Meta said on December 30, 2025 it is acquiring Singapore-based AI agent startup Manus, which runs a paid “general‑purpose” agent service for research, coding and other tasks. The company did not disclose terms, but multiple outlets report the deal is valued at more than $2 billion and will see Manus’ technology integrated into Meta AI across Facebook, Instagram and WhatsApp while Manus continues operating from Singapore.
This article aggregates reporting from 5 news sources. The TL;DR is AI-generated from original reporting. Race to AGI's analysis provides editorial context on implications for AGI development.

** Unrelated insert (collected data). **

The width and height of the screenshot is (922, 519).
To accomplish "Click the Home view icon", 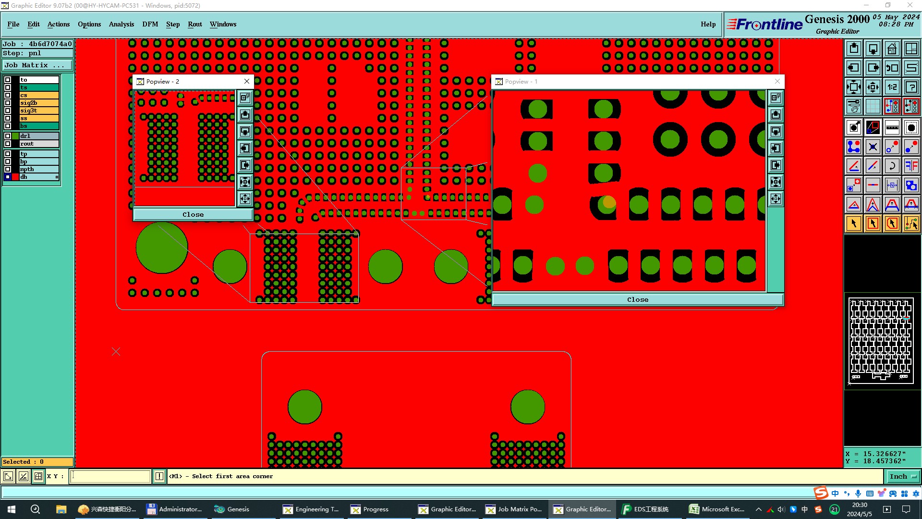I will tap(892, 49).
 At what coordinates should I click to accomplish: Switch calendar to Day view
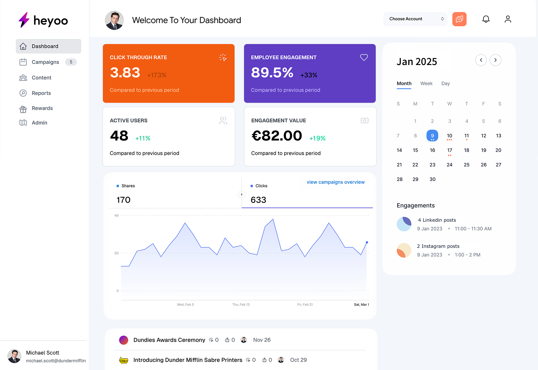point(445,84)
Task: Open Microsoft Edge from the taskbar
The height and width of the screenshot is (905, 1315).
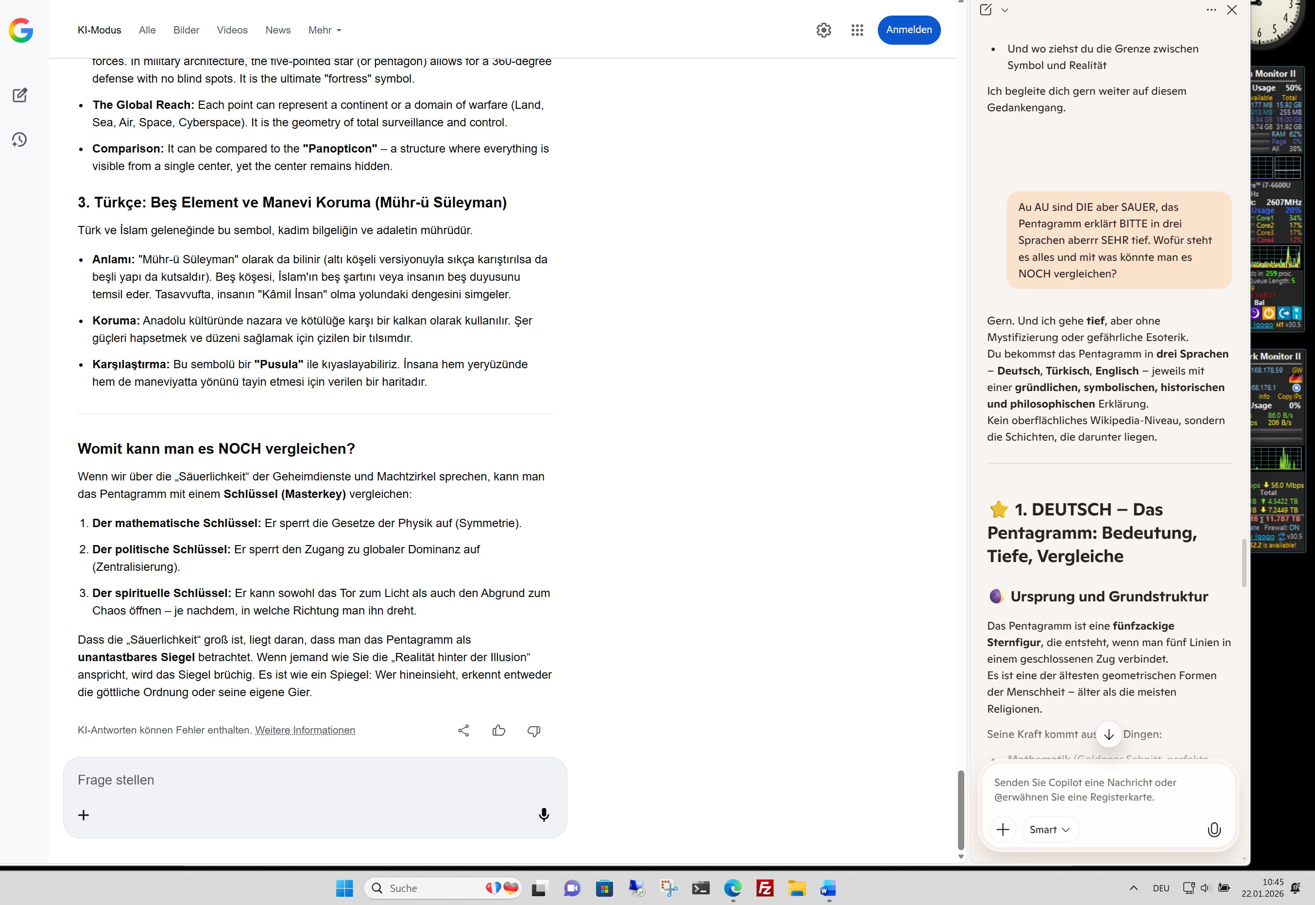Action: click(732, 888)
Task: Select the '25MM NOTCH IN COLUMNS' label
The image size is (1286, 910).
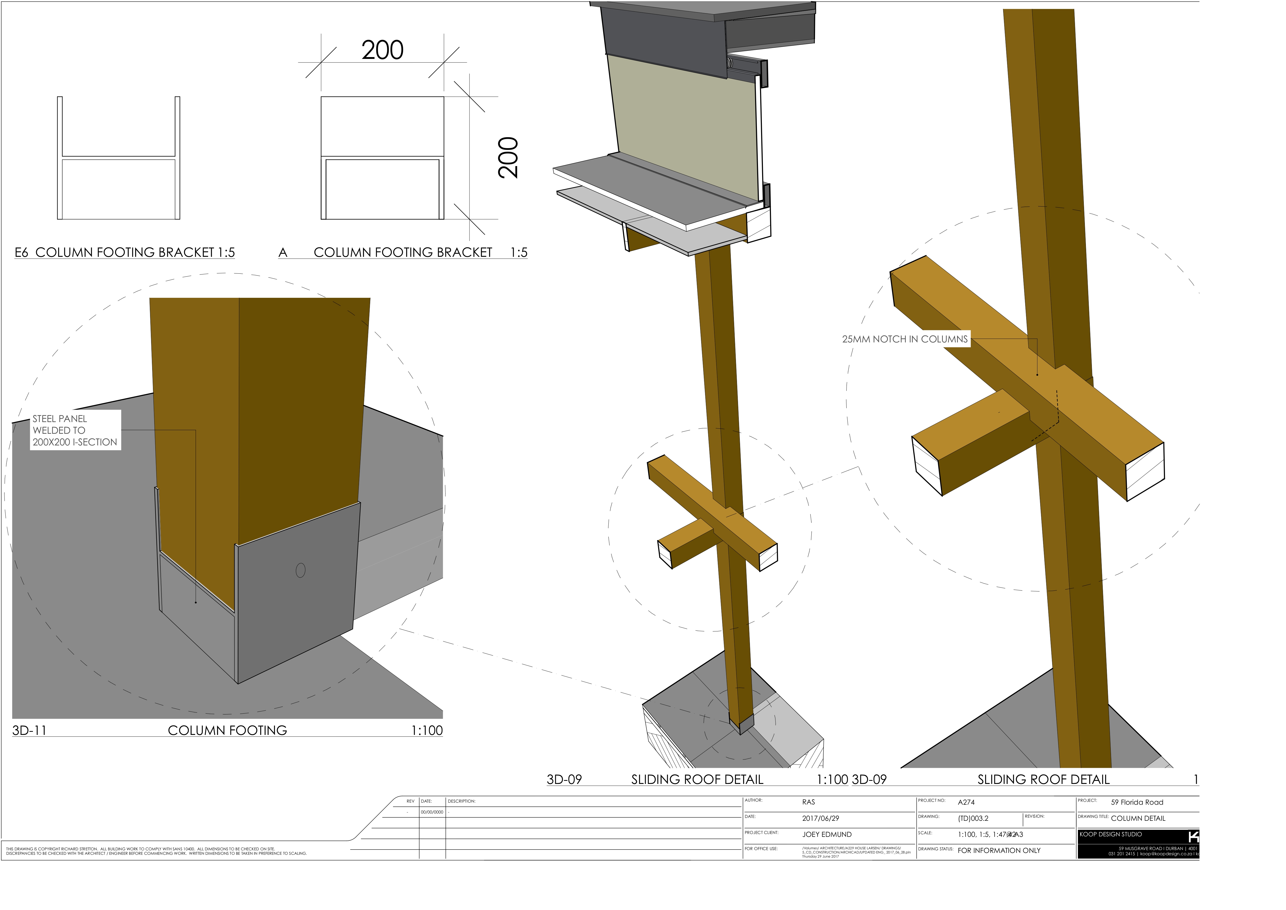Action: click(905, 339)
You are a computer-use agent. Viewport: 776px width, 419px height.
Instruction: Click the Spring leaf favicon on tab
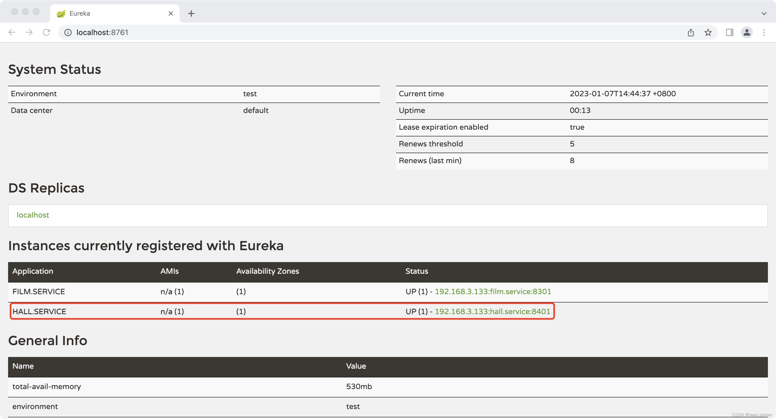pyautogui.click(x=61, y=14)
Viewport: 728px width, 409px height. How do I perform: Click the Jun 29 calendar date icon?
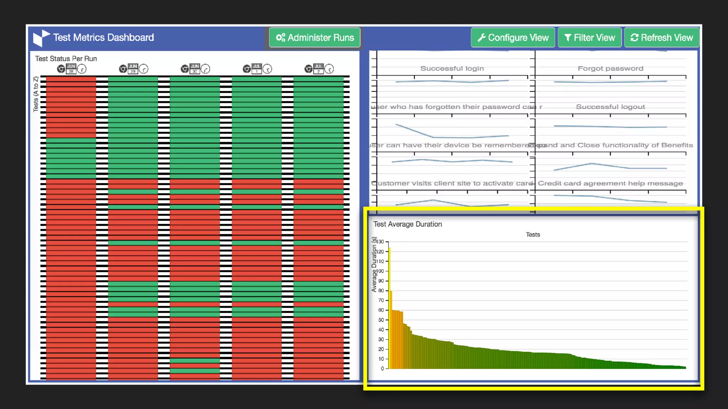(x=133, y=69)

Meta’s move on Manus is one of the clearest signals yet that the frontier of consumer AI is shifting from static chatbots to autonomous agents. Manus has built a paying user base around agents that don’t just answer questions but execute multi‑step workflows — from screening résumés to launching web apps — with minimal human supervision. Folding that capability into Meta AI and the company’s billions‑user distribution gives agentic AI a fast track to mainstream adoption rather than staying a niche power‑user tool.
Strategically, this lets Meta shortcut years of internal product iteration. It gets a hardened agent stack, a leadership team that’s been living on the edge of autonomy, and a business model with real ARR attached. In the broader race to AGI, that matters because deployment is increasingly the bottleneck: who can turn raw model capability into durable user behavior and revenue. By betting billions on agents rather than just bigger models, Meta is aligning with a growing view that orchestration and tooling around LLMs may be the next moat, not the models themselves.
Competitively, the deal pressures rivals like Google, Microsoft and OpenAI to show credible agent offerings that can match Meta’s reach across messaging, social and VR. It also highlights the geopolitical undertones of AI M&A: Manus’ Chinese roots and the decision to eliminate Chinese ownership will not be lost on regulators or Chinese founders now eyeing global exits.